The Hearing Healthcare section had its own line, noticeably mixed with both older adults and very young children. Starkey Foundation’s presence was felt through the careful ear examinations, hearing tests, and the fitting of hearing aids for those who needed them most. You could tell when adjustments were working: conversations got louder, smiles broadened, and relatives leaned in to test if their loved one could finally hear soft questions that, for years, had gone unanswered.

The Women’s Health team set up in a quiet, screened-off corner, away from the noise of the main hall. It had to be private. A lot of these women admitted, often in whispers, that they had never been checked before—not once. The doctors understood the hesitation. They didn’t just rush through the exams; they slowed down, explaining every step and answering the scary questions about lumps or family history. They turned a terrifying ‘what if’ into a manageable conversation about early detection. For many, the physical exam was secondary; the real treatment was the peace of mind that came with finally knowing.

On another side of the campus, Community X‑ray services helped evaluate patients with long‑standing coughs, bone pain, or suspected tuberculosis. The Philippine Tuberculosis Society Tacloban, and EVMC‑PARM teams worked with PFPP to ensure results would not simply be taken and forgotten, but properly read, recorded, and linked to follow‑up care.

From New Jersey to Ormoc: A Bridge of Support

While the mission was very much rooted in Ormoc soil, its lifeblood flowed from across the ocean. The invisible engine behind all this was, once again, PFP Ambassadors Romy and Mona Buerano and their circle from New Jersey. They quietly footed the bill for the unglamorous essentials—the logistics, the freight, the diagnostic kits. It’s the stuff patients don’t see, but it’s what makes the mission run. Because of that backing, the only thing families had to worry about was finding the right line, not scratching together enough cash for a consultation fee.

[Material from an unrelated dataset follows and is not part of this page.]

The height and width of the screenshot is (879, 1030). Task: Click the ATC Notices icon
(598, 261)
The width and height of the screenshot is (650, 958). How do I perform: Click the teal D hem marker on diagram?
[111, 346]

Local partners filled in the rest of the picture. Members of the Rotary Club network, together with volunteers and staff from Starkey Foundation, the Philippine Tuberculosis Society Tacloban, EVMC‑PARM, and the Church of Jesus Christ of Latter‑day Saints, worked shoulder to shoulder with PFPP staff and specialists. Some handled registration and crowd flow, others carried boxes of medicines and supplies from one building to another, while many simply sat with patients, listening to stories that had been bottled up for years because there was no doctor to tell them to.

Faces Behind the Hashtags

The mission will be commemorated online via hashtags: #Mobility, #VisionCare, #BreastandCervicalScreening, #HearingHealthcare, #ProvisionOfHearingAids, #ProvisionOfWheelchairs.

On the ground, those words became tangible. A young person is trying out his new wheelchair outside the classroom, practicing how to navigate over minor cracks in the sidewalk. A market seller fighting back tears as she noticed she could distinctly see the lines on her palm through her new glasses. A mother softly applauding next to her child, who had just heard his name spoken at a normal volume for the first time in years. These are the images that linger long after the mission trucks have left Saint Paul’s and students return to their usual classes.

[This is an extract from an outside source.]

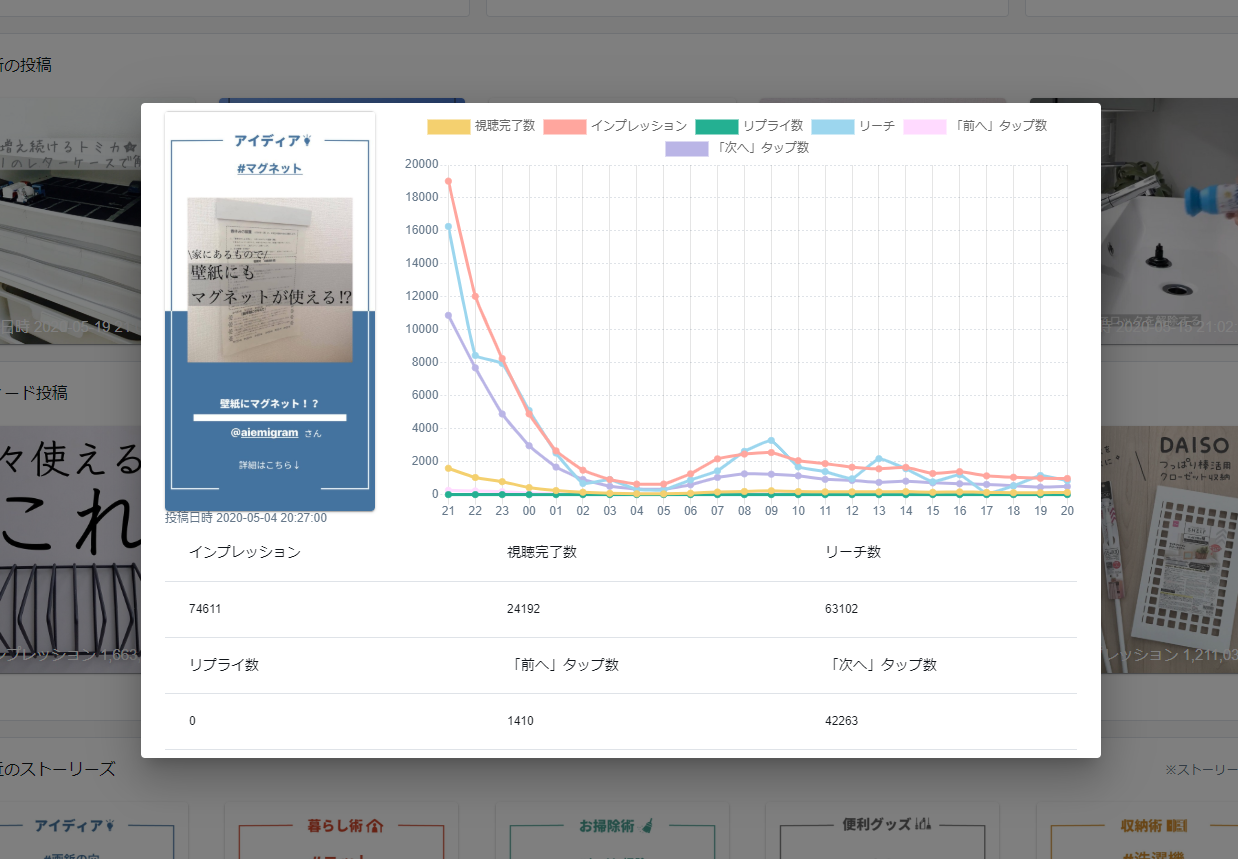Screen dimensions: 1238x859
Task: Open the #マグネット hashtag link
Action: (270, 168)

January 11 in Ormoc was more than just a marked date on the calendar. It was the day the campus stopped being a school and started being a lifeline. The usual hierarchy—doctor versus patient, provider versus beneficiary—dissolved. You didn’t see an organization processing statistics. You saw neighbors looking out for each other.

It proved a point we often forget: healthcare doesn’t have to be something you dread. It can be a place where you walk in anxious and walk out feeling whole.